# Logistic Regression (aka logit, MaxEnt) classifier - Experiment

This is a component that trains a Logistic Regression (aka logit, MaxEnt) classifier model using [Scikit-learn](https://scikit-learn.org/stable/modules/generated/sklearn.linear_model.LogisticRegression.html). 
<br>
Scikit-learn is an open source machine learning library that supports supervised and unsupervised learning. It also provides various tools for model fitting, data preprocessing, model selection and evaluation, and many other utilities.

This notebook shows:
- how to use the [SDK](https://platiagro.github.io/sdk/) to load datasets, save models and other artifacts.
- how to declare parameters and use them to build reusable components.

## Declare parameters and model hyperparameters
Components may declare (and use) these default parameters:
- dataset
- target

Use these parameters to load/save datasets, models, metrics, and figures with the help of [PlatIAgro SDK](https://platiagro.github.io/sdk/). <br />
You may also declare custom parameters to set when running an experiment.

Select the hyperparameters and their respective values to be used when training the model:
- solver
- penalty
- C
- fit_intercept
- class_weight
- max_iter
- multi_class

These parameters are just a few offered by the model class, you may also use another existing parameter. <br />
Check the [model parameters](https://scikit-learn.org/stable/modules/generated/sklearn.linear_model.LogisticRegression.html#sklearn.linear_model.LogisticRegression) for more information.

In [None]:
# parameters
dataset = "iris" #@param {type:"string"}
target = "Species" #@param {type:"feature", label:"Atributo alvo", description: "Seu modelo será treinado para prever os valores do alvo."}

# selected features to perform the model
model_features = ["SepalLengthCm","SepalWidthCm","PetalLengthCm"] #@param {type:"feature",multiple:true,label:"Features selecionadas para o modelo",description:"Seu modelo será feito considerando apenas as features selecionadas. Caso não selecione nenhuma, todas as features serão utilizadas"}

# features to apply Ordinal Encoder
ordinal_features = "" #@param {type:"feature",multiple:true,label:"Features para fazer codificação ordinal", description: "Seu modelo utilizará a codificação ordinal para as features selecionadas.
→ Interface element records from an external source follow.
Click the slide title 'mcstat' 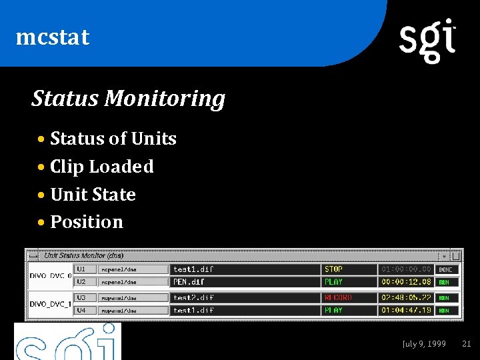[52, 37]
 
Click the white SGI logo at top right [427, 40]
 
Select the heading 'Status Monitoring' [128, 99]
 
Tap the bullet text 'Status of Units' [113, 139]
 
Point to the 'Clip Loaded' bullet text [101, 167]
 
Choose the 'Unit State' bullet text [93, 195]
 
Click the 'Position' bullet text [87, 222]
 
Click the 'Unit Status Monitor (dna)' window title [84, 255]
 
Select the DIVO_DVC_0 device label [51, 275]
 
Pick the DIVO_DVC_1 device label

As demais features categóricas serão codificadas utilizando One-Hot-Encoding."}

# hyperparameters
penalty = "l2" #@param ["l1, "l2", "elasticnet", "None"] {type:"string", label:"Penalidade", description:"Norma utilizada na penalização do erro"}
C = 1.0 #@param {type:"number", label:"Regularização Inversa", description:"Retém a modificação de força da regularização ao ser posicionada inversamente no regulador Lambda"}
fit_intercept = True #@param {type"boolean", label:"Interceptação", description:"Especifica se uma constante (viés ou interceptação) deve ser adicionada à função de decisão"}
class_weight = None #@param ["balanced”, “balanced_subsample”] {type:"string", label:"Peso das Classes", description:"Especifica pesos de amostras quando for ajustar classificadores como uma função da classe do target"}
solver = "liblinear" #@param ["lbfgs", "sgd", "adam"] {type:"string", label:"Solucionador", description:"Algoritmo a ser usado no problema de otimização"}
max_iter = 100 #@param {type: "integer", label:"Iterações", description:"Número máximo de itereações feitas para os solvers convergirem"}
multi_class = "auto" #@param ["auto", "ovr", "multimomial"] {type:"string", label:"Multiclasse", description:"Classificação com mais de duas classes, porém cada amostra pode ser rotulada apenas como uma classe"}

# predict method
method = "predict_proba" #@param ["predict_proba", "predict"] {type:"string", label:"Método de Predição", description:"Se optar por 'predict_proba', o método de predição será a probabilidade estimada de cada classe, já o 'predict' prediz a qual classe pertence"} 

## Load dataset

Import and put the whole dataset in a pandas.DataFrame.

In [None]:
from platiagro import load_dataset

df = load_dataset(name=dataset)

## Load metadata about the dataset
For example, below we get the feature type for each column in the dataset. (eg. categorical, numerical, or datetime)

In [None]:
import numpy as np
from platiagro import stat_dataset

metadata = stat_dataset(name=dataset)
featuretypes = metadata["featuretypes"]

columns = df.columns.to_numpy()
featuretypes = np.array(featuretypes)
target_index = np.argwhere(columns == target)
columns = np.delete(columns, target_index)
featuretypes = np.delete(featuretypes, target_index)

## Encode target labels

The target labels are converted to ordinal integers with value between 0 and n_classes-1.

In [None]:
from sklearn.preprocessing import LabelEncoder

label_encoder = LabelEncoder()
y = label_encoder.fit_transform(y)

## Split dataset into train/test splits

Training Dataset: the sample of data used to fit the model.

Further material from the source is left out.